What to produce: Rewrite all the items below, replacing "Screen dimensions" with "Display size" wherever it appears and leaving everything else unchanged.

Data entries:
* Begin *

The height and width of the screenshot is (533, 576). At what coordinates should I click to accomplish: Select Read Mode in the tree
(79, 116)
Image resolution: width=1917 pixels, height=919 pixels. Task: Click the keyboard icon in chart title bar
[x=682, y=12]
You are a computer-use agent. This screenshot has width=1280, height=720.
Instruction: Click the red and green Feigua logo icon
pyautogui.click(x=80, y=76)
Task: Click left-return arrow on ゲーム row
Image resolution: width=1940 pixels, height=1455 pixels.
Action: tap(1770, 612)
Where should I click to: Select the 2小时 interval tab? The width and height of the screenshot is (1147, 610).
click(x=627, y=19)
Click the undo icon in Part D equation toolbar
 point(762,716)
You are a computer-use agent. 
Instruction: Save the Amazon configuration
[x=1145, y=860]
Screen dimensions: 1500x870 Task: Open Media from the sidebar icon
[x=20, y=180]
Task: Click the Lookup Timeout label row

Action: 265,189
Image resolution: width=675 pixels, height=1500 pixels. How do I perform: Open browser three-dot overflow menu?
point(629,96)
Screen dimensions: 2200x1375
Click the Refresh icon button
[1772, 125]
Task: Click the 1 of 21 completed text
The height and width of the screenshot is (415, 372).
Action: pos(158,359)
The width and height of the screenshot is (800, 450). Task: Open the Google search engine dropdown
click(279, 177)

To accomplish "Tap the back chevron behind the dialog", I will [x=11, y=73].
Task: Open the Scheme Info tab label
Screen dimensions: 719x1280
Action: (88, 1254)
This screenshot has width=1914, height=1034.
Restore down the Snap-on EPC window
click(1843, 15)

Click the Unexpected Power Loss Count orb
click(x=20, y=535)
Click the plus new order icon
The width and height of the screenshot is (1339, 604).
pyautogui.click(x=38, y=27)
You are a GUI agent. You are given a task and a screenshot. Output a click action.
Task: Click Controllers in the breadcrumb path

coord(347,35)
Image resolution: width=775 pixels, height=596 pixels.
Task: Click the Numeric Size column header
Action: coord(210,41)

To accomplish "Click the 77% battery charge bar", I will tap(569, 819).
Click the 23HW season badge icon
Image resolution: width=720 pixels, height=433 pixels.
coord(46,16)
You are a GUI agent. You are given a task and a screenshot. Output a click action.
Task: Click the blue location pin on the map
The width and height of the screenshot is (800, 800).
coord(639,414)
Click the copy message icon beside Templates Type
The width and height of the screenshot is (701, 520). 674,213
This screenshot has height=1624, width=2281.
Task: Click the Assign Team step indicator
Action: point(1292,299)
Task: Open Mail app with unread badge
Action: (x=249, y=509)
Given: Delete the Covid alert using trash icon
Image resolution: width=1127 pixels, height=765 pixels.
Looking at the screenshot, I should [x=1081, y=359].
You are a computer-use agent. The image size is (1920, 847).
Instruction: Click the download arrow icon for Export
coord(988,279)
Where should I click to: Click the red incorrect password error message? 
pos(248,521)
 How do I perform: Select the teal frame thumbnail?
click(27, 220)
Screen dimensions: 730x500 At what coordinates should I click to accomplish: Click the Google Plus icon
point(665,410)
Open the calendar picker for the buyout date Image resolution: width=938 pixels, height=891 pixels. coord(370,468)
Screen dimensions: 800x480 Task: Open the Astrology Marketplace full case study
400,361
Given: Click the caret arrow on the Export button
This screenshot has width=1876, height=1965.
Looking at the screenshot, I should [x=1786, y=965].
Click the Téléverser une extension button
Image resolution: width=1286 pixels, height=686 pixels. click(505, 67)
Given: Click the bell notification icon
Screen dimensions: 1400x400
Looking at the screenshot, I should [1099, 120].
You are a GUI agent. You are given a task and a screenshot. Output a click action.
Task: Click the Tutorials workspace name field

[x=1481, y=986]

* End *

Response below:
The height and width of the screenshot is (533, 576). At what coordinates should I click to accomplish: Select Read Mode in the tree
(79, 116)
Image resolution: width=1917 pixels, height=919 pixels. Task: Click the keyboard icon in chart title bar
[x=682, y=12]
You are a computer-use agent. This screenshot has width=1280, height=720.
Instruction: Click the red and green Feigua logo icon
pyautogui.click(x=80, y=76)
Task: Click left-return arrow on ゲーム row
Image resolution: width=1940 pixels, height=1455 pixels.
Action: tap(1770, 612)
Where should I click to: Select the 2小时 interval tab? The width and height of the screenshot is (1147, 610).
click(x=627, y=19)
Click the undo icon in Part D equation toolbar
 point(762,716)
You are a computer-use agent. 
Instruction: Save the Amazon configuration
[x=1145, y=860]
Display size: 1500x870 Task: Open Media from the sidebar icon
[x=20, y=180]
Task: Click the Lookup Timeout label row

Action: 265,189
Image resolution: width=675 pixels, height=1500 pixels. How do I perform: Open browser three-dot overflow menu?
point(629,96)
Display size: 2200x1375
Click the Refresh icon button
[1772, 125]
Task: Click the 1 of 21 completed text
The height and width of the screenshot is (415, 372).
Action: pos(158,359)
The width and height of the screenshot is (800, 450). Task: Open the Google search engine dropdown
click(279, 177)

To accomplish "Tap the back chevron behind the dialog", I will [x=11, y=73].
Task: Open the Scheme Info tab label
Display size: 719x1280
Action: (88, 1254)
This screenshot has width=1914, height=1034.
Restore down the Snap-on EPC window
click(1843, 15)

Click the Unexpected Power Loss Count orb
click(x=20, y=535)
Click the plus new order icon
The width and height of the screenshot is (1339, 604).
pyautogui.click(x=38, y=27)
You are a GUI agent. You are given a task and a screenshot. Output a click action.
Task: Click Controllers in the breadcrumb path

coord(347,35)
Image resolution: width=775 pixels, height=596 pixels.
Task: Click the Numeric Size column header
Action: coord(210,41)

To accomplish "Click the 77% battery charge bar", I will tap(569, 819).
Click the 23HW season badge icon
Image resolution: width=720 pixels, height=433 pixels.
coord(46,16)
You are a GUI agent. You are given a task and a screenshot. Output a click action.
Task: Click the blue location pin on the map
The width and height of the screenshot is (800, 800).
coord(639,414)
Click the copy message icon beside Templates Type
The width and height of the screenshot is (701, 520). 674,213
This screenshot has height=1624, width=2281.
Task: Click the Assign Team step indicator
Action: point(1292,299)
Task: Open Mail app with unread badge
Action: (x=249, y=509)
Given: Delete the Covid alert using trash icon
Image resolution: width=1127 pixels, height=765 pixels.
Looking at the screenshot, I should [x=1081, y=359].
You are a computer-use agent. The image size is (1920, 847).
Instruction: Click the download arrow icon for Export
coord(988,279)
Where should I click to: Click the red incorrect password error message? 
pos(248,521)
 How do I perform: Select the teal frame thumbnail?
click(27, 220)
Display size: 730x500 At what coordinates should I click to accomplish: Click the Google Plus icon
point(665,410)
Open the calendar picker for the buyout date Image resolution: width=938 pixels, height=891 pixels. coord(370,468)
Display size: 800x480 Task: Open the Astrology Marketplace full case study
400,361
Given: Click the caret arrow on the Export button
This screenshot has width=1876, height=1965.
Looking at the screenshot, I should [x=1786, y=965].
Click the Téléverser une extension button
Image resolution: width=1286 pixels, height=686 pixels. click(505, 67)
Given: Click the bell notification icon
Display size: 1400x400
Looking at the screenshot, I should [1099, 120].
You are a GUI agent. You are given a task and a screenshot. Output a click action.
Task: Click the Tutorials workspace name field

[x=1481, y=986]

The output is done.